Começou o extermínio, obecendo à directiva de Lothar von Trotha, assinada a 2 de Outubro. “Nas fronteiras alemães todos os hereros, armados ou não, em posse de gado ou não, serão mortos”. 

Além dos ataques, os alemães começam a tentar cumprir uma velha ambição: criar um território inteiramente branco. Os prisioneiros passaram a ser tatuados com letras GH (‘Gefangener Herero’, que significa ‘herero prisioneiro’). Todos são deportados para campos de concentração em Luderitz, Karibib, Swakopmund ou Shark Island e submetidos a trabalhos forçados. Dos 3.500 detidos na Ilha dos Tubarões, apenas 200 sobreviveram.

É na Namíbia que a Alemanha faz as primeiras experiências de ‘apuramento’ da raça, que viria a ser o maior suporte ideológico de Hitler. O médico Eugen Fischer aproveitou os campos para experimentar as pesquisa genéticas sobre esterilização feminina e ‘desenhos’ de corpos perfeitos. Os resultados chegaram à Universidade de Berlim e iriam influenciar Adolf Hitler e médicos nazis, incluindo Josef Mengele, chamado ‘Anjo da Morte’, do campo de Auschwitz.

As experiências e os campos de concentração terminaram quando a Alemanha sentiu a necessidade de ter de mão-de-obra para retomar a agricultura no país já pacificado. A imprensa alemã começava também a dar conta das denúcias que surgiam em jornais franceses e ingleses. O genocídio terminava em 1908, depois da demissão de Lothar von Trotha. 

Durante esses anos de massacre, 80 por cento dos hereros e metade dos namas tinham sido mortos. 

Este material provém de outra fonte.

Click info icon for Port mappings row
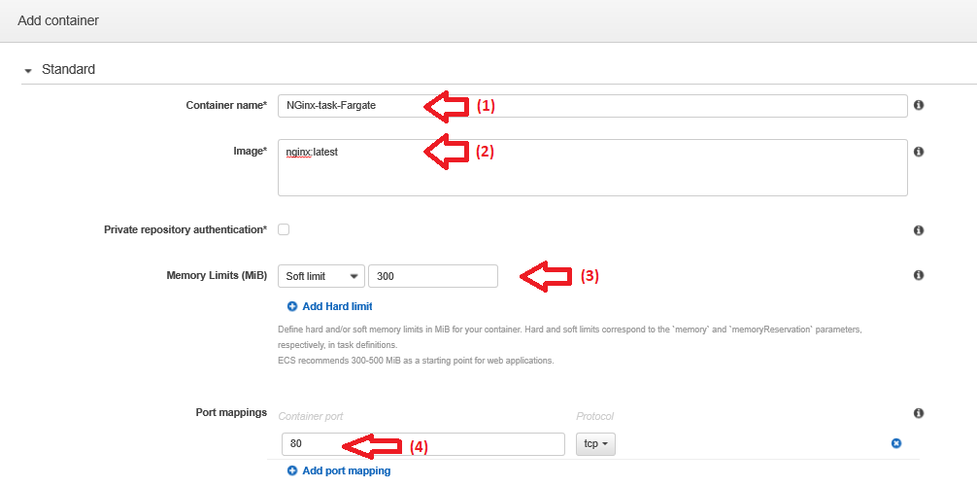 (918, 413)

A Namíbia, ainda não com esse nome, passou a ser um protectorado da África do Sul, governado por uma minoria branca, durante a I Guerra Mundial, entre 1914-1918 e só viria a ser independente em 1990. 

A Alemanha só viria a reconhecer os massacres, apenas em 2015, admitindo ter tido a responsabilidade "moral e histórica" e classificano os acontecimentos como "um crime de guerra e um genocídio". No entanto, Berlim continua a recusar dar as indemnizações exigidas pelos descendentes dos herero e namas. O ano passado, o governo entregou, a alguns descendentes, de restos mortais de hereros que foram transladados para a Alemanha para serem usados em experiências.  

 
França atenta

Os massacres da Namíbia mereceram uma especial atenção da jornal francês L’Obs, na edição desta semana, que publicou não só a história desses anos, mas também relatos da imprensa francesa na altura. Entre elas, a do jornal L'Echo de Paris, a anunciar uma “grave insurreição”, com a decrição de que “cerca de 65 mil indivíduos levantaram-se e ameaçam ferrovias, fazendas, propriedades e colonos". No mesmo dia, o Le Journal dava conta do “pânico alemão”:  “Todos esses negros que são vizinhos dos territórios britânicos, de repente, viram-se armados com recentes modelos. Diz-se que não há uma única arma em toda a colónia, porque foram enviadas para a Alemanha para reparar”. O jornal Deutsche Zeitung mostrava-se indignado pelos efeitos dos ataques dos hereros: “eles destroem o nosso prestígio como uma nação colonizadora".


Império em África

Em 1884, o império alemão atingia a África subsariana, depois de recuperar, à França e ao Reino Unido, que detinham mais de metade do continente, quatro colónias: Togolândia (Togo), Ostafrika (Tanzânia, Ruanda, Burundi), Camarões e a então Sudoeste de África, a actual Namíbia.

Rapidamente, os alemães confiscaram terras e o gado de grupos étnicos, principalmente hereros e namas. As duas tribos demoraram 20 anos a reagir, com a revolta. Muitos habitantes fugiram para o sul de Angola, para as regiões do Namibe e do Cunene, onde são acolhidos pelos (ainda) poucos colonos portugueses, também eles preocupados com a ascenção alemã em África.